[Pixel coordinate grounding data]
━━━━━━

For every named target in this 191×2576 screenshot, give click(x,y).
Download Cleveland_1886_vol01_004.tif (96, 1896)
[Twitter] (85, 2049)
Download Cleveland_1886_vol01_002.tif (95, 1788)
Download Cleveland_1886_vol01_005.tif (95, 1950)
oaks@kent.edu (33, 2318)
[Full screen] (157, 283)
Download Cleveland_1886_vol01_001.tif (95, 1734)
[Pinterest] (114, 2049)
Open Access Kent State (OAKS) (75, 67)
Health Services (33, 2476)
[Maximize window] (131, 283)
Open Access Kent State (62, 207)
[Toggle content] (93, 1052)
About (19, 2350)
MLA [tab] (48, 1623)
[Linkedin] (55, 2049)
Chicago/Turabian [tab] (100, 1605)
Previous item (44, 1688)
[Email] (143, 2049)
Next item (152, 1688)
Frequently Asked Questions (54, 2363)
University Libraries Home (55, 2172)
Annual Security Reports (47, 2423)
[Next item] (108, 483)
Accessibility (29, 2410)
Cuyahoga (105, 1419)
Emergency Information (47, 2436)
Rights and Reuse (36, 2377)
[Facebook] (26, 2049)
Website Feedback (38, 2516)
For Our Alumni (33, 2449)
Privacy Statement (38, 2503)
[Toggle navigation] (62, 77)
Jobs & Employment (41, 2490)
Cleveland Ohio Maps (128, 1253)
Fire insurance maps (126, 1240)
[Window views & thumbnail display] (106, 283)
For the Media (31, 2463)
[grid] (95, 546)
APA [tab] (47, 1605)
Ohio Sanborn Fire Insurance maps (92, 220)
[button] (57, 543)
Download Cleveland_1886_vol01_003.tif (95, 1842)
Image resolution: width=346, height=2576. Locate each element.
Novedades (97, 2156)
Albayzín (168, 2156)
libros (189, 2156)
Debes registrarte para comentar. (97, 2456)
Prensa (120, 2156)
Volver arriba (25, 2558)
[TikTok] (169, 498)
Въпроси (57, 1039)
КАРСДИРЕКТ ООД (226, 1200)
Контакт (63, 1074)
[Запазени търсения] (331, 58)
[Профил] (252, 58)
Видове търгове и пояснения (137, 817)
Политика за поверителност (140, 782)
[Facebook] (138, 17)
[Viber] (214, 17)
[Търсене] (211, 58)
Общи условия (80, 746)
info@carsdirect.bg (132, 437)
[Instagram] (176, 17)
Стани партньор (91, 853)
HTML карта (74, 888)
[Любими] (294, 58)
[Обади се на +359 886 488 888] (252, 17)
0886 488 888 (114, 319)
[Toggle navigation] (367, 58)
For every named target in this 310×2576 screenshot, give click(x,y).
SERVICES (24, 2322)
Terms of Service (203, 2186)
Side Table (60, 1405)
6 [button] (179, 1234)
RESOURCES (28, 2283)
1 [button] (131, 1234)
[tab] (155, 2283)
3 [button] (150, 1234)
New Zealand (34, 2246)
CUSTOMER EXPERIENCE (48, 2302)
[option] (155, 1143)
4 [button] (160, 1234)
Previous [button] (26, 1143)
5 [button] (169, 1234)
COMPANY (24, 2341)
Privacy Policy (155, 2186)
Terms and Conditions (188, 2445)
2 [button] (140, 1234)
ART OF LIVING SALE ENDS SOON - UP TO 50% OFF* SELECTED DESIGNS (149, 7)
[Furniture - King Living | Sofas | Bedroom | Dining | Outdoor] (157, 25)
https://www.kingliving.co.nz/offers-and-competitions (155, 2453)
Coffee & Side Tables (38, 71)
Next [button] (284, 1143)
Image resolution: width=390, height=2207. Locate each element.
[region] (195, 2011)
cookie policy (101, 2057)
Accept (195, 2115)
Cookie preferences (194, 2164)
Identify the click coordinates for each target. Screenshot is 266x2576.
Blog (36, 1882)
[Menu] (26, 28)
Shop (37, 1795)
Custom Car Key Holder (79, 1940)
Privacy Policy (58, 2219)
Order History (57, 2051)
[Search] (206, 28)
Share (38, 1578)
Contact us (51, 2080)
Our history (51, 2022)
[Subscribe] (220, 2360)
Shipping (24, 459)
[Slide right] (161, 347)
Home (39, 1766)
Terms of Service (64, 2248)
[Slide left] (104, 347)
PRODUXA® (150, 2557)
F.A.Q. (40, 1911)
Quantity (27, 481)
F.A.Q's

━━━━━━

*PROBLEM DESCRIPTION:* Write out, word for word, every line from the one containing "Въпроси (57, 1039)" through the last line of the records above.

*ANSWER AREA:*
Въпроси (57, 1039)
КАРСДИРЕКТ ООД (226, 1200)
Контакт (63, 1074)
[Запазени търсения] (331, 58)
[Профил] (252, 58)
Видове търгове и пояснения (137, 817)
Политика за поверителност (140, 782)
[Facebook] (138, 17)
[Viber] (214, 17)
[Търсене] (211, 58)
Общи условия (80, 746)
info@carsdirect.bg (132, 437)
[Instagram] (176, 17)
Стани партньор (91, 853)
HTML карта (74, 888)
[Любими] (294, 58)
[Обади се на +359 886 488 888] (252, 17)
0886 488 888 (114, 319)
[Toggle navigation] (367, 58)
For every named target in this 310×2576 screenshot, give click(x,y).
SERVICES (24, 2322)
Terms of Service (203, 2186)
Side Table (60, 1405)
6 [button] (179, 1234)
RESOURCES (28, 2283)
1 [button] (131, 1234)
[tab] (155, 2283)
3 [button] (150, 1234)
New Zealand (34, 2246)
CUSTOMER EXPERIENCE (48, 2302)
[option] (155, 1143)
4 [button] (160, 1234)
Previous [button] (26, 1143)
5 [button] (169, 1234)
COMPANY (24, 2341)
Privacy Policy (155, 2186)
Terms and Conditions (188, 2445)
2 [button] (140, 1234)
ART OF LIVING SALE ENDS SOON - UP TO 50% OFF* SELECTED DESIGNS (149, 7)
[Furniture - King Living | Sofas | Bedroom | Dining | Outdoor] (157, 25)
https://www.kingliving.co.nz/offers-and-competitions (155, 2453)
Coffee & Side Tables (38, 71)
Next [button] (284, 1143)
Image resolution: width=390, height=2207. Locate each element.
[region] (195, 2011)
cookie policy (101, 2057)
Accept (195, 2115)
Cookie preferences (194, 2164)
Identify the click coordinates for each target. Screenshot is 266x2576.
Blog (36, 1882)
[Menu] (26, 28)
Shop (37, 1795)
Custom Car Key Holder (79, 1940)
Privacy Policy (58, 2219)
Order History (57, 2051)
[Search] (206, 28)
Share (38, 1578)
Contact us (51, 2080)
Our history (51, 2022)
[Subscribe] (220, 2360)
Shipping (24, 459)
[Slide right] (161, 347)
Home (39, 1766)
Terms of Service (64, 2248)
[Slide left] (104, 347)
PRODUXA® (150, 2557)
F.A.Q. (40, 1911)
Quantity (27, 481)
F.A.Q's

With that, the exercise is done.